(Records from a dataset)
▬▬▬▬▬▬
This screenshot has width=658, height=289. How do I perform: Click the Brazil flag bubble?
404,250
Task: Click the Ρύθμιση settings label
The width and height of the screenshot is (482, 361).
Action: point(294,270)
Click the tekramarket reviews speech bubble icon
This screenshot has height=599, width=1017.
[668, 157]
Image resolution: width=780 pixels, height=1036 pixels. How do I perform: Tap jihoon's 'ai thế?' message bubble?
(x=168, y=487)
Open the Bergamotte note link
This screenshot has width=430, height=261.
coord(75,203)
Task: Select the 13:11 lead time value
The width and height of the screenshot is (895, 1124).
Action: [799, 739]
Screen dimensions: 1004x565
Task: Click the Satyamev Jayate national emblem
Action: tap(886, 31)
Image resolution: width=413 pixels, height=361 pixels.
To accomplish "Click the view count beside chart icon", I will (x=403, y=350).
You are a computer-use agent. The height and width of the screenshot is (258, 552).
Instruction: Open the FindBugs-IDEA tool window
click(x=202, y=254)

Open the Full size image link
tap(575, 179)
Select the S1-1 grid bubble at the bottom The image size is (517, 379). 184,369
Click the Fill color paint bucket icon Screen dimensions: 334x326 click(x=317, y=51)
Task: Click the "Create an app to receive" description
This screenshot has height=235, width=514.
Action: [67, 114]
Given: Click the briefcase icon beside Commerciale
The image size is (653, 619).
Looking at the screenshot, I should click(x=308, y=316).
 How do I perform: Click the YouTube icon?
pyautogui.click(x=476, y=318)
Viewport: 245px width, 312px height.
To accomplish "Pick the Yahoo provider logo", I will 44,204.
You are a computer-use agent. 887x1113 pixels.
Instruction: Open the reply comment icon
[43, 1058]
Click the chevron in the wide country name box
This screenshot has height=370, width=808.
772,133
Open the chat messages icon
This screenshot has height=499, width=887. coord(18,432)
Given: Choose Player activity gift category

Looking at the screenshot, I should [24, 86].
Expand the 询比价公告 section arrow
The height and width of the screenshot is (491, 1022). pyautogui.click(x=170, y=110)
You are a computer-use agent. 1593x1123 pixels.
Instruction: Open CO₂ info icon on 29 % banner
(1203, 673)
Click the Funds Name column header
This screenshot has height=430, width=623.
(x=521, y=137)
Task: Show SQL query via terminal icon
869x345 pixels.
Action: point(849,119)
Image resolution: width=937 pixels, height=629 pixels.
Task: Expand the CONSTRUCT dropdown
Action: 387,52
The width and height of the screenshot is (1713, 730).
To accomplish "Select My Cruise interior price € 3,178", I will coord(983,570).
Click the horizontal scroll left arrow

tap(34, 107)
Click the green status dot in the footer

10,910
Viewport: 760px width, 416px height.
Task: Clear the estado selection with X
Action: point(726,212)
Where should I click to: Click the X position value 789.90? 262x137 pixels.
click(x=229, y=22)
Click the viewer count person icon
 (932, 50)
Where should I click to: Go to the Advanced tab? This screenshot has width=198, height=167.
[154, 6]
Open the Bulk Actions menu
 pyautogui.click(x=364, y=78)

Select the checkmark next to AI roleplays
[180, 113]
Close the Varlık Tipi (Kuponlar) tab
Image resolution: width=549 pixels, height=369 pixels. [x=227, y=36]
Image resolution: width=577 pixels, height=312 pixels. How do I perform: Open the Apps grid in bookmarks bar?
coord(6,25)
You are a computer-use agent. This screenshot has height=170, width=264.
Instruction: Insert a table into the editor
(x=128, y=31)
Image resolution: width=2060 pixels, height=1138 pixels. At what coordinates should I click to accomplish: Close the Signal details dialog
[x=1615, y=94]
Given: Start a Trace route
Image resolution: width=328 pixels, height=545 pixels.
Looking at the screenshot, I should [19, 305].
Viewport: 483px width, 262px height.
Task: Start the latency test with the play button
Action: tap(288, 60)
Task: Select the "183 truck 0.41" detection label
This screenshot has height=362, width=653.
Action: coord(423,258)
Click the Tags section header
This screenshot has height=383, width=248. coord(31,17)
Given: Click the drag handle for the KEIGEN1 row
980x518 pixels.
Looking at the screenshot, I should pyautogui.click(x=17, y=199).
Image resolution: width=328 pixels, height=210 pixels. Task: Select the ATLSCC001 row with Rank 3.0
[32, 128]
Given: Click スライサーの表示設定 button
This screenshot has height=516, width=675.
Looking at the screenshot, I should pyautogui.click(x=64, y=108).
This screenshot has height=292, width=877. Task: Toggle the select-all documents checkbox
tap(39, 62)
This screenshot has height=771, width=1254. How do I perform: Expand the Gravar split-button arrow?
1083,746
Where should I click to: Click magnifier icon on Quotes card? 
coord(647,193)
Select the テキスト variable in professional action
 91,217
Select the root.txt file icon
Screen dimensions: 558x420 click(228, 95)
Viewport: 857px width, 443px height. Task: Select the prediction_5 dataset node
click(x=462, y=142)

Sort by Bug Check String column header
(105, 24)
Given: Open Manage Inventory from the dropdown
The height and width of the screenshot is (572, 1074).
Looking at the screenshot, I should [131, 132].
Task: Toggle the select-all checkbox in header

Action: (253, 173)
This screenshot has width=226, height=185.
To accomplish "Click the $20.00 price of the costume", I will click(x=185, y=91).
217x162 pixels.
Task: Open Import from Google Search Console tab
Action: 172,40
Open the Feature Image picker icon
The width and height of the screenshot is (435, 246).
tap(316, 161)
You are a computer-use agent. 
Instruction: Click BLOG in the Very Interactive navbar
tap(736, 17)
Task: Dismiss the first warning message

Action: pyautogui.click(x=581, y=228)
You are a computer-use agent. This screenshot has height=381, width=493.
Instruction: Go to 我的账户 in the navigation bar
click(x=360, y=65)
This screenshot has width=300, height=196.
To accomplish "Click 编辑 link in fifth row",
▬▬▬▬▬▬
#### [Task statement]
Pull out every line of the entries above that contains the word "Expand" and list them.

#### [Written answer]
Expand the 询比价公告 section arrow
Task: Expand the CONSTRUCT dropdown
This screenshot has height=771, width=1254. How do I perform: Expand the Gravar split-button arrow?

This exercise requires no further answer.